PESCARA. Dopo dieci anni di riconoscimenti nella “Guida dei bar d'Italia”, Caprice conquista la Stella della rivista Gambero Rosso.
L'ambito premio è stato consegnato, ieri mattina, a Fabrizio e Antonella Camplone, titolari della storica pasticceria e bar, in piazza Garibaldi a Pescara Porta Nuova, nel corso della cerimonia organizzata a Roma, nella Città del gusto, in occasione della premiazione dei locali che figurano nella “Guida ai bar d'Italia 2015” per aver ottenuto Tre Tazzine e Tre Chicchi.
Le Tre Tazzine vengono assegnate dal Gambero Rosso ai bar che conquistano l'eccellenza per il livello dell'offerta, del servizio, l'attenzione all'ambiente e all'igiene, mentre i Tre Chicchi sono relativi alla qualità del caffè servito alla clientela.
Un riconoscimento che Caprice ha ottenuto per dieci anni di seguito e che lo ha fatto entrare di diritto nella categoria “Le Stelle”.
Era visibilmente emozionato Fabrizio Camplone, che insieme alla moglie Antonella ha ritirato il premio.
«Sono molto felice», ha detto Camplone, «di aver raggiunto questo traguardo che dedico a mio padre Tullio, che nel 1957 aprì il primo bar pasticceria a Pescara», ha commentato il maestro pasticcere pescarese. «Mi ha trasmesso la passione per questo lavoro e il desiderio di rinnovarmi sempre, nel rispetto della qualità che è il punto fondamentale della nostra attività, e delle esigenze della nostra clientela».
«Un pensiero particolare», ha aggiunto, «va anche alla mia famiglia e a mia moglie Antonella, che mi è sempre stata accanto e che ha raggiunto con me questo risultato».

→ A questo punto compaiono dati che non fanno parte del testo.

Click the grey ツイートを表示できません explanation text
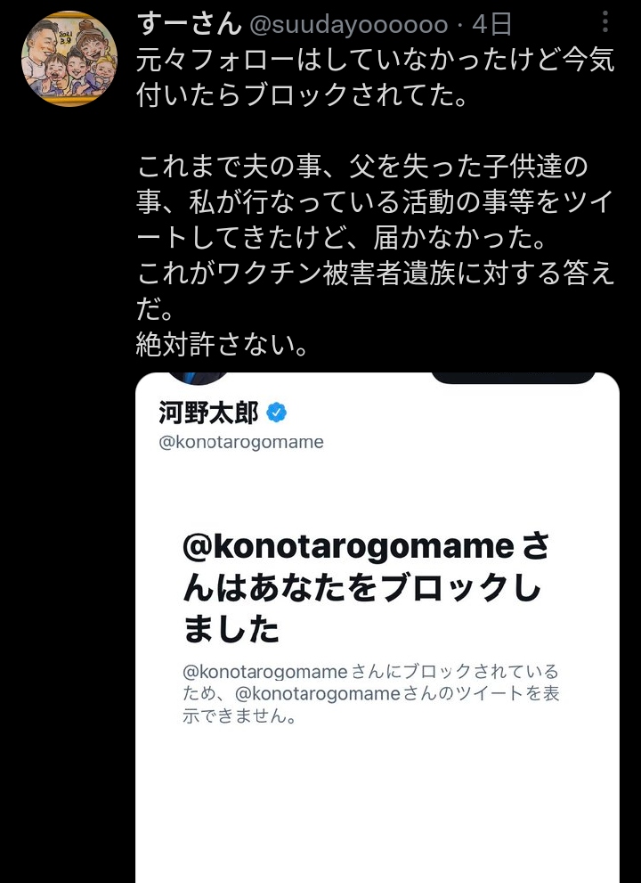The height and width of the screenshot is (883, 641). tap(371, 693)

In occasione della cerimonia di ieri mattina, Fabrizio Camplone, con il supporto dello chef Donatello Cacciatore, ha proposto un menu tutto dedicato ai sapori abruzzesi con la Rimpizza abruzzese con olio extravergine di oliva dop, lo squisito Bocconotto frentano, lo Scrucchjatello con la marmellata d'uva, una gustosa Zuppa di farro “Mare e monti”, le tradizionali Pallotte cacio e ove d'Abruzzo in una versione arricchita da tartufo, zafferano e peperone dolce, e infine due specialità di Caprice, la Presentosa con crema di ratafia e la Torta Florita.

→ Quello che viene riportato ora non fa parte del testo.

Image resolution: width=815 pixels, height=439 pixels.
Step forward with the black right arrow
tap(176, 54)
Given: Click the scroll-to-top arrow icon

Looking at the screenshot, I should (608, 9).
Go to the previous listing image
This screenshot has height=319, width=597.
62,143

Membro, dal 1996, dell'Accademia maestri pasticceri italiani, Fabrizio Camplone ha un albo d’oro di tutto rispetto: si è classificato primo all'Award del pasticcere di Roma del 2009, primo alle Olimpiadi culinarie del 2000 in Germania, e primo nel 1994 nel Gran Prix Cioccolateria a Perugia.